Halting the Hounding

       As parents, we want to help our children and know what is going on at
school.  It is their best interest we have in mind, so we ask questions and correct errors and try to make sure everything is right.  But hounding our children actually halts communication.  How can we halt our hounding and actually stay up with what our kids are doing at school?   Jim Fay and Foster Cline outline four steps in the Love and Logic Journal (Vol. 1 #4). 

Step One - Sit down with your child two to three times per week.  Have him point out the best things he did on his papers.

Step Two - Make sure your child describes the reasons for her success.  As she puts these into words, they become imprinted on her brain, never to be erased.  She will start to believe that she is in control of her own success or failure.

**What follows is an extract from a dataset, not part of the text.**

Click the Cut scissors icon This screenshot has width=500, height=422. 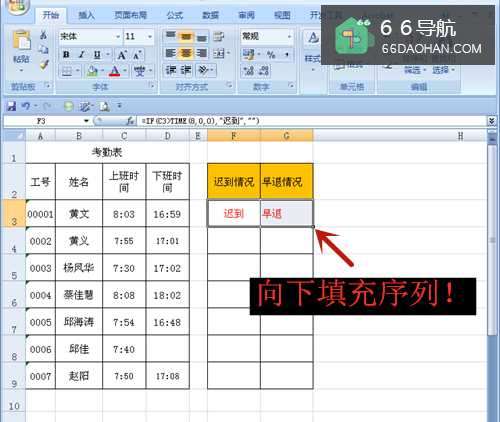click(43, 35)
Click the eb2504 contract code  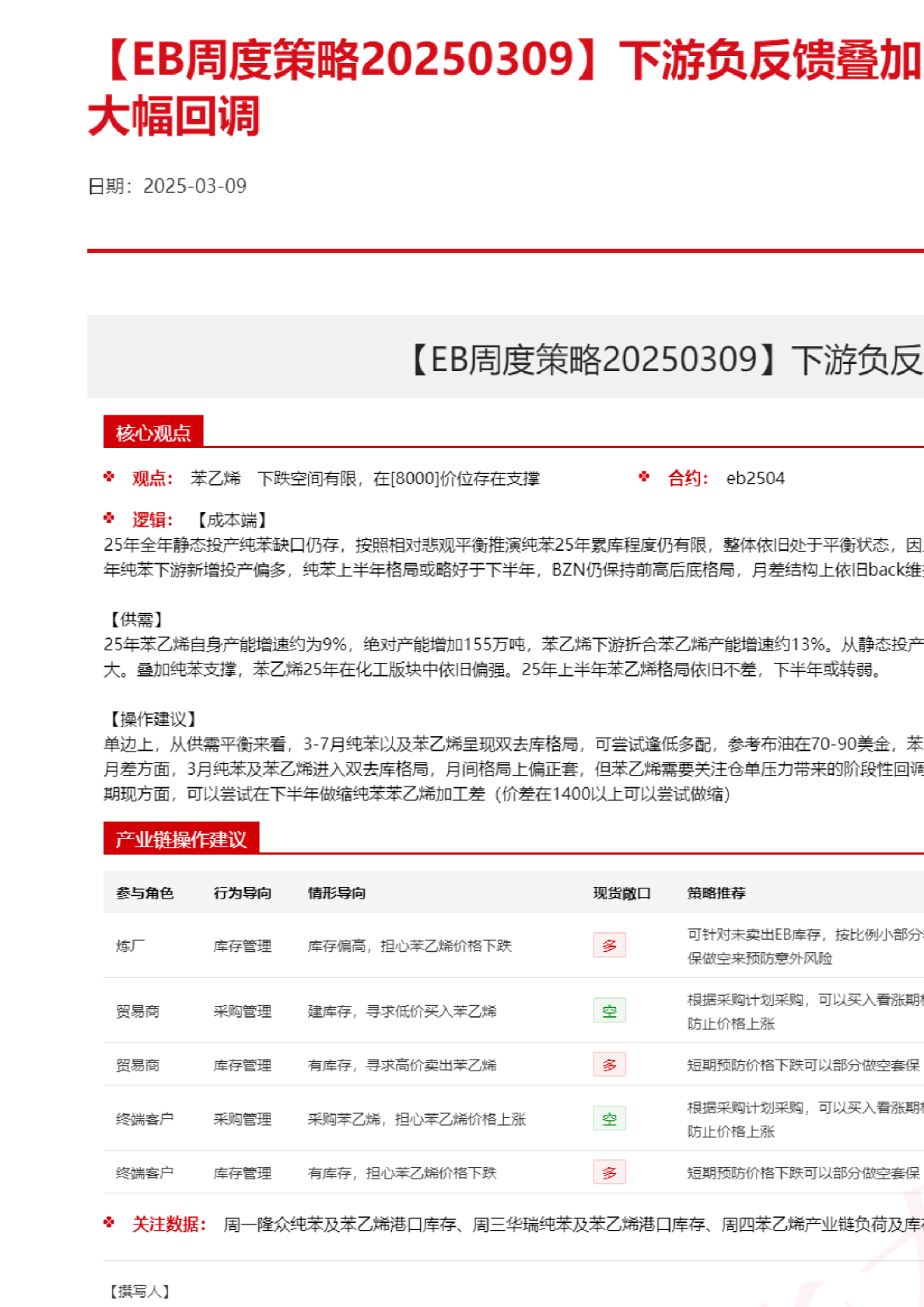tap(755, 478)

Step Three - Work with your child on mistakes only when you're asked to help.  Practice in areas that your child needs improvement is great as long as it doesn't lead to  hounding.

Step Four - Be patient.  This is a real change in operation.  It will take the child a period of time to believe that it is not just a new phase you are going through.

       Look for the results and benefits to show up in several months or maybe the next few years, depending on the child's past history.  One thing we do know for sure is how the old way works.  It hurts relationships and halts communication.   If you notice the old hound coming back, resolve to start back with step one and focus on the positive!  Halt the hounding!  Your relationship with your child is worth it!